Home > Software engineering >  How can I merge a branch in a local repository to a branch that is in another local repository
How can I merge a branch in a local repository to a branch that is in another local repository

Time:11-04

Suppose I have 2 local repositories.

Local Repository A //Cloned from production remote repository.

Local Repository B //Cloned from development remote repository.

From the Local Repository A, I created my own feature branch called

FeatureA //In Local Repository A

After finishing the FeatureA from the Local Repository A, I want to merge this FeatureA branch into a branch called

Developer //In Local Repository B 

Notice, how two branches, FeatureA and Developer, are in a different local repositories.

How can I merge the FeatureA branch into Developer branch ?

CodePudding user response:

Git does not actually merge branches. In fact, like most things in Git, branches don't matter at all here: only the commits matter. Git merges commits.

What this means for you is that you can only get a proper result if all the commits are related. (They probably are, but we can't see that. You can find that out.)

Long

There are a few important things to know about commits (this is not a complete list, but important here for merging):

  • They're found via hash IDs.
  • The hash IDs are large, ugly, and random-looking (not actually random, but quite unpredictable, and unusable by humans).
  • Commits refer to other, earlier commits by hash ID. That's fine for the commits themselves, which are after all read by a computer program (or series of computer programs: we call these programs git), but not much good for the hapless humans supposedly in charge of these programs and computers.

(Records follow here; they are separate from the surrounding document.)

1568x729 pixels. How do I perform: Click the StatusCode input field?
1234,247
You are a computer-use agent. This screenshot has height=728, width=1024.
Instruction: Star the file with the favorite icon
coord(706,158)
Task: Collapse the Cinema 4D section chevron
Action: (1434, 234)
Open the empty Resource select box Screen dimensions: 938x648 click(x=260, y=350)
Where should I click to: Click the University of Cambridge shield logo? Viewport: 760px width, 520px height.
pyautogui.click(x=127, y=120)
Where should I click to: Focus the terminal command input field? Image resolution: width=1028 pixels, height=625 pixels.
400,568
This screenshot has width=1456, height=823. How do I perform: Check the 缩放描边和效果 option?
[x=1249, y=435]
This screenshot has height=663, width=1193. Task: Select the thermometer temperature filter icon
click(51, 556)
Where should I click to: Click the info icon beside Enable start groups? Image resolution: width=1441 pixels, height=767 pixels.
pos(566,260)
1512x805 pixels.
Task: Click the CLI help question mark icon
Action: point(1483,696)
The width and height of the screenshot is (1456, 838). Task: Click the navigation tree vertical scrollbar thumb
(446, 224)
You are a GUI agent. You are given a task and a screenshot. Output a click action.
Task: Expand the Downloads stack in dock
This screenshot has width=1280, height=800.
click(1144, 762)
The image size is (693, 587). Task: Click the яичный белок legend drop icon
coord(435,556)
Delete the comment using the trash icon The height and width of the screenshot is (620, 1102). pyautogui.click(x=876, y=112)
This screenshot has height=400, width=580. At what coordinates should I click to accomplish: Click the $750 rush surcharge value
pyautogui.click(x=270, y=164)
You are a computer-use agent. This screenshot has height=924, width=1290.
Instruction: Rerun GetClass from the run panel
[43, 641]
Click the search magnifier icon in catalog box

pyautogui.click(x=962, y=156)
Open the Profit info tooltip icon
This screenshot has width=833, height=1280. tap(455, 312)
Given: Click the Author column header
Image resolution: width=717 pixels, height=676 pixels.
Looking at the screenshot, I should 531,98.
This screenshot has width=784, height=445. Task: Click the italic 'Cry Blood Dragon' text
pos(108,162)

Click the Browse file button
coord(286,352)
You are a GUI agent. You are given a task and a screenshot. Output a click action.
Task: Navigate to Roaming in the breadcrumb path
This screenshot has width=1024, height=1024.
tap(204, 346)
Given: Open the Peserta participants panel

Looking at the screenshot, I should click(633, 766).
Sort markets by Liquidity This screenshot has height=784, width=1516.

Because of these particular bullet points, Git makes a big concession to humans: it will let us use branch names to find commits. Not only that, it has a special feature just for humans. When we:

  1. first direct Git to be "on" some particular branch, then
  2. direct Git to make a new commit,

Git will update the branch name that we're "on" so that this name now refers to the new commit, instead of referring to whichever specific commit it meant just a moment ago.

For ordinary, single-parent commits, we can draw this situation like this. We start by replacing the real hash IDs that the real commits have with fake, single-letter pseudo-IDs that we pick to work with our feeble human brains. Then we draw each commit with an arrow coming out of it, pointing backwards to one earlier commit. This puts the latest commit on the right:

... <-F <-G <-H

So here H stands in for the hash ID of the latest commit. Somewhere inside the internal representation of commit H, Git has saved away the true hash ID of earlier commit G. We draw this as an arrow coming out of our representation of H, pointing to our representation of G.

Of course, G itself is also a commit, so it also has a stored previous-commit hash ID: G points to F. F likewise points to some earlier commit, and so on. This repeats forever, or rather, until we get back to the very first commit ever: commit A in this formulation. (Our repository thus has a paltry eight commits.)

For StackOverflow purposes, due to laziness and/or font issues, I tend to stop drawing the commit-to-commit arrows as arrows and do this instead:

A--B--...--G--H

but in fact each connection from commit to commit goes only one way: from the later commit, e.g., H, to the earlier one. This is because commits, once made, are completely, totally, 100% read-only. Not a single bit in a commit can ever change.1

When we add branch names to these drawings, their workings become much clearer. Let's say we have two names, main and develop, and *both names point to commit H, like this:

...--G--H   <-- main, develop

This means all commits up through and including H are on both branches. We must now pick one branch to be "on", using git checkout or git switch:3

git switch main

To remember which branch we're using, we add the special name HEAD, written in all uppercase like this, attached to just one of these branch names:

...--G--H   <-- main (HEAD), develop

This indicates that we are using commit H via the name main.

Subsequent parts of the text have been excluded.